娘の父親がBL作家。もうこのシチュエーションだけで素晴らしく面白気持ち悪く、鯉朝師にぴったり。
ドージンの方々なら大爆笑の落ちも秀逸。


●柳家一琴『有明ルーレット』
「年に1回なんだからやめたと言わずしばらく休むと言っても誰も分からない」というごもっともなまくらでまず爆笑。

ドージン関係者のあるあるを集めたボードゲームを、ドージン好き二人が遊ぶという爆笑ネタが快調に展開している中で事件勃発。

楽屋でなんかあった。
すんごく大きな物音。

これで一琴師のペースが大幅に狂ってしまった。まずどこまで進んだのかわからなくなり、何とか再開したら今度は上下(かみしも)が逆に。毎回安定したうまい芸を聴かせていた一琴師のこんなところ初めて見た。

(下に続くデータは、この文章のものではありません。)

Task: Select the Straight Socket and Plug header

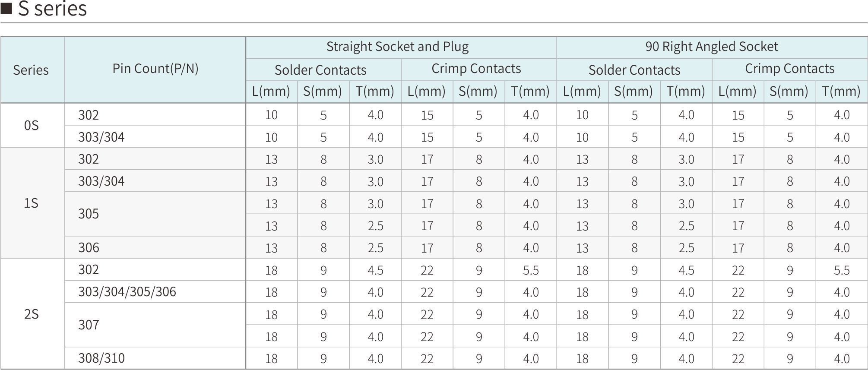Action: click(397, 47)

その後何とか持ち直して、噺は面白く終わったんだけど、一琴師は鬼のような顔で楽屋に戻っていった。


仲入り


●柳家一琴『河豚鍋
気を取り直して古典。やった、僕らの一琴師が戻ってきた。
単純な噺ですよね河豚鍋。これを捌く一琴師の技が冴える冴える。
食べるところもうまいしお互いに先に食わそうとする小心さの演出がたまらなくいい。食べる噺は一琴に限ると言いたくなる。


●瀧川鯉朝『宮戸川』
噂に聞いていた鯉朝師の宮戸川。(上)だけなのに十分怖い。
もともとあの花って女は怖いですよ。厭だよあんなのは(個人の見解)。
鯉朝師はそこにグワっとドライブかけて、花を完全に犯罪者にしちゃうのね。
実に不気味面白い。


●柳家一琴・瀧川鯉朝・井上新五郎正隆 ご挨拶
なかなか表に出てこない井上先生も、最後ということでごあいさつ。
どれだけ多くのドージン好きを、落語好きにしてきたのだろうか、この会は。
文化への貢献が半端ないよなあ。


いつもこの会で披露される井上先生作のドージンネタは、どれもメチャクチャ面白いのに「掛け捨て」なんですよ。もう一度聴きたい噺がいくらでもある。一番は一琴師の『ウチアゲ万歳』。

そんなこともあって、終演後に一琴師に「再演をやってくださいよ」とお願いしたところ「そうですねえ、今日のネタはねえ、ちょっとリベンジしたいですねえ」と。

やってください、行きたいです。

m_shike at 15:29コメント(2)落語 | 生落語感想 

コメント一覧

1. Posted by ますめっど   2017年12月29日 23:18
鯉朝師匠って、見た目としゃべり方でハードル下げておいて しっかりやってくる感じですよね。 先日浅草で喬太郎師匠のクリスマスの作品をかけていた。 よくできた新作をのりこなすタイプの落語家さんですかね。
2. Posted by 4k    2017年12月30日 02:06
ベースにあるのは叙情性だと思います、鯉朝師。